Trecho do texto →

####

O convidado também ressaltou como os terreiros são espaços de afeto, acolhimento e entendimento político e de enfrentamento das desigualdades raciais e sociais do país. “O terreiro não se constrói no individual, mas sim no coletivo. Quando nós fortalecemos institucionalmente as comunidades tradicionais de matrizes africanas, estamos fortalecendo todas as existências vulneráveis deste país estão recorrendo há muito tempo. O terreiro sempre construiu política”.
Enfrentando o Racismo a partir da Base 2022
O edital Enfrentando o Racismo a partir da base é realizado com apoio da Warner/Blavatinik Social Justice Fund.
Allyne Andrade, superintendente adjunta do Fundo Brasil explicou que a decisão de ter um edital voltado para o fortalecimento institucional das organizações da luta antirracista veio a partir da escuta direta com as organizações de base.
“O Fundo Brasil tem entendido, desde a pandemia, que é importante a gente fortalecer a permanência e existência das organizações, entendendo também que no contexto de pandemia e de pós-pandemia agora, a gente tem diversas emergências. Os grupos nos apontam essa necessidade. É nesse momento que a gente precisa de uma sociedade civil forte. Pela sustentabilidade dessas organizações, a gente está fazendo esse edital de novo com recurso de natureza flexível”, detalhou.
Isso significa que os recursos podem ser usados da forma como o grupo proponente considerar adequado para garantir a sustentabilidade de suas atividades de promoção e defesa de direitos humanos dentro da pauta do enfrentamento ao racismo.

####

Atividades →
1. As afirmações a seguir concordam com o trecho sobre o edital? Para cada uma, responda sim ou não e cite as palavras do trecho que decidem.
(a) O edital é realizado com apoio da Warner/Blavatinik Social Justice Fund.
(b) Allyne Andrade é a superintendente geral do Fundo Brasil.
(c) Os recursos do edital só podem ser usados conforme o Fundo Brasil determinar.
2. Responda com base no trecho sobre o edital:
(a) Segundo o convidado, o terreiro se constrói no individual ou no coletivo?
(b) De onde veio a decisão de ter um edital voltado para o fortalecimento institucional das organizações da luta antirracista?
(c) De que natureza é o recurso com que o edital está sendo feito de novo?
3. Transcreva do trecho sobre o edital a passagem de "Enfrentando o Racismo a partir da Base 2022" a "organizações de base.".

Dados brutos →
####

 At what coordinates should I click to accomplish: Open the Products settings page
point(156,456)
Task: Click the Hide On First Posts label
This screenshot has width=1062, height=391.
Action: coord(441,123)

####

Respostas por tarefa →
1.
(a) Sim: "é realizado com apoio da Warner/Blavatinik Social Justice Fund"
(b) Não: "superintendente adjunta do Fundo Brasil"
(c) Não: "os recursos podem ser usados da forma como o grupo proponente considerar adequado"

2.
(a) No coletivo.
(b) Da escuta direta com as organizações de base.
(c) De natureza flexível.

3.
Enfrentando o Racismo a partir da Base 2022
O edital Enfrentando o Racismo a partir da base é realizado com apoio da Warner/Blavatinik Social Justice Fund.
Allyne Andrade, superintendente adjunta do Fundo Brasil explicou que a decisão de ter um edital voltado para o fortalecimento institucional das organizações da luta antirracista veio a partir da escuta direta com as organizações de base.